» DATA LISTING
========================================

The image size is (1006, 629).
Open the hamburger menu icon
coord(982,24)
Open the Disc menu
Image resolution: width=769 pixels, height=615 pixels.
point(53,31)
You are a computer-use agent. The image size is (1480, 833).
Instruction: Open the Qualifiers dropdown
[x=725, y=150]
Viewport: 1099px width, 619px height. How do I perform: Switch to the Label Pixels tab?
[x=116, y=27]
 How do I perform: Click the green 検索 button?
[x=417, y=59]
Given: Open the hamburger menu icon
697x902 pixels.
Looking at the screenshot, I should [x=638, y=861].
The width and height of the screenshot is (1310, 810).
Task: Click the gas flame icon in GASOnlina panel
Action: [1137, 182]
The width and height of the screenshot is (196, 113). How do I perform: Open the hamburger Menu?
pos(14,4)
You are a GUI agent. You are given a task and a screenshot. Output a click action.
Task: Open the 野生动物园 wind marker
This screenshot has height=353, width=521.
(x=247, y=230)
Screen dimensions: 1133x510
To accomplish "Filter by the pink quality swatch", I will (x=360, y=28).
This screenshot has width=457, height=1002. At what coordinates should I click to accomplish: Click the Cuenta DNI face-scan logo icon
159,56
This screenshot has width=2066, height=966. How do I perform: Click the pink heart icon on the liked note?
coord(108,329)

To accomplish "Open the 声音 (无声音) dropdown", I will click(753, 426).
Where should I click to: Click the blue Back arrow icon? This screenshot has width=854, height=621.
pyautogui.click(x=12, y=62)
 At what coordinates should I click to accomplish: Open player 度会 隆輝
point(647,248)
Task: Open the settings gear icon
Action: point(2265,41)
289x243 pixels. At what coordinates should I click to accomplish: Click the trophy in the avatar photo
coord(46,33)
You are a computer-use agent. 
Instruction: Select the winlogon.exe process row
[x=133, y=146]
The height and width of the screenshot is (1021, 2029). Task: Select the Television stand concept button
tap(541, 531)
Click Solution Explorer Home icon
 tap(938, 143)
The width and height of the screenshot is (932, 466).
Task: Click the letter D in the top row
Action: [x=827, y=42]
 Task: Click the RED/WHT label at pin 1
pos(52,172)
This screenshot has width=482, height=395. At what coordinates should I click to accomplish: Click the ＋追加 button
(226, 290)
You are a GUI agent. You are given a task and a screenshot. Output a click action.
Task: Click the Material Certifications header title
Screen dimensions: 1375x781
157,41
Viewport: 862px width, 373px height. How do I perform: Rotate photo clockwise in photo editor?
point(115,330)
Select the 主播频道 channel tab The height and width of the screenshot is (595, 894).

========================================

» EXERCISE GOAL
Output every line of the entries above as a Markdown table with two columns, Row and Entry line, numbering the rows and leaving out any blank lines.

» FULL SOLUTION
| Row | Entry line |
|---|---|
| 1 | The image size is (1006, 629). |
| 2 | Open the hamburger menu icon |
| 3 | coord(982,24) |
| 4 | Open the Disc menu |
| 5 | Image resolution: width=769 pixels, height=615 pixels. |
| 6 | point(53,31) |
| 7 | You are a computer-use agent. The image size is (1480, 833). |
| 8 | Instruction: Open the Qualifiers dropdown |
| 9 | [x=725, y=150] |
| 10 | Viewport: 1099px width, 619px height. How do I perform: Switch to the Label Pixels tab? |
| 11 | [x=116, y=27] |
| 12 |  How do I perform: Click the green 検索 button? |
| 13 | [x=417, y=59] |
| 14 | Given: Open the hamburger menu icon |
| 15 | 697x902 pixels. |
| 16 | Looking at the screenshot, I should [x=638, y=861]. |
| 17 | The width and height of the screenshot is (1310, 810). |
| 18 | Task: Click the gas flame icon in GASOnlina panel |
| 19 | Action: [1137, 182] |
| 20 | The width and height of the screenshot is (196, 113). How do I perform: Open the hamburger Menu? |
| 21 | pos(14,4) |
| 22 | You are a GUI agent. You are given a task and a screenshot. Output a click action. |
| 23 | Task: Open the 野生动物园 wind marker |
| 24 | This screenshot has height=353, width=521. |
| 25 | (x=247, y=230) |
| 26 | Screen dimensions: 1133x510 |
| 27 | To accomplish "Filter by the pink quality swatch", I will (x=360, y=28). |
| 28 | This screenshot has width=457, height=1002. At what coordinates should I click to accomplish: Click the Cuenta DNI face-scan logo icon |
| 29 | 159,56 |
| 30 | This screenshot has width=2066, height=966. How do I perform: Click the pink heart icon on the liked note? |
| 31 | coord(108,329) |
| 32 | To accomplish "Open the 声音 (无声音) dropdown", I will click(753, 426). |
| 33 | Where should I click to: Click the blue Back arrow icon? This screenshot has width=854, height=621. |
| 34 | pyautogui.click(x=12, y=62) |
| 35 |  At what coordinates should I click to accomplish: Open player 度会 隆輝 |
| 36 | point(647,248) |
| 37 | Task: Open the settings gear icon |
| 38 | Action: point(2265,41) |
| 39 | 289x243 pixels. At what coordinates should I click to accomplish: Click the trophy in the avatar photo |
| 40 | coord(46,33) |
| 41 | You are a computer-use agent.  |
| 42 | Instruction: Select the winlogon.exe process row |
| 43 | [x=133, y=146] |
| 44 | The height and width of the screenshot is (1021, 2029). Task: Select the Television stand concept button |
| 45 | tap(541, 531) |
| 46 | Click Solution Explorer Home icon |
| 47 |  tap(938, 143) |
| 48 | The width and height of the screenshot is (932, 466). |
| 49 | Task: Click the letter D in the top row |
| 50 | Action: [x=827, y=42] |
| 51 |  Task: Click the RED/WHT label at pin 1 |
| 52 | pos(52,172) |
| 53 | This screenshot has width=482, height=395. At what coordinates should I click to accomplish: Click the ＋追加 button |
| 54 | (226, 290) |
| 55 | You are a GUI agent. You are given a task and a screenshot. Output a click action. |
| 56 | Task: Click the Material Certifications header title |
| 57 | Screen dimensions: 1375x781 |
| 58 | 157,41 |
| 59 | Viewport: 862px width, 373px height. How do I perform: Rotate photo clockwise in photo editor? |
| 60 | point(115,330) |
| 61 | Select the 主播频道 channel tab The height and width of the screenshot is (595, 894). |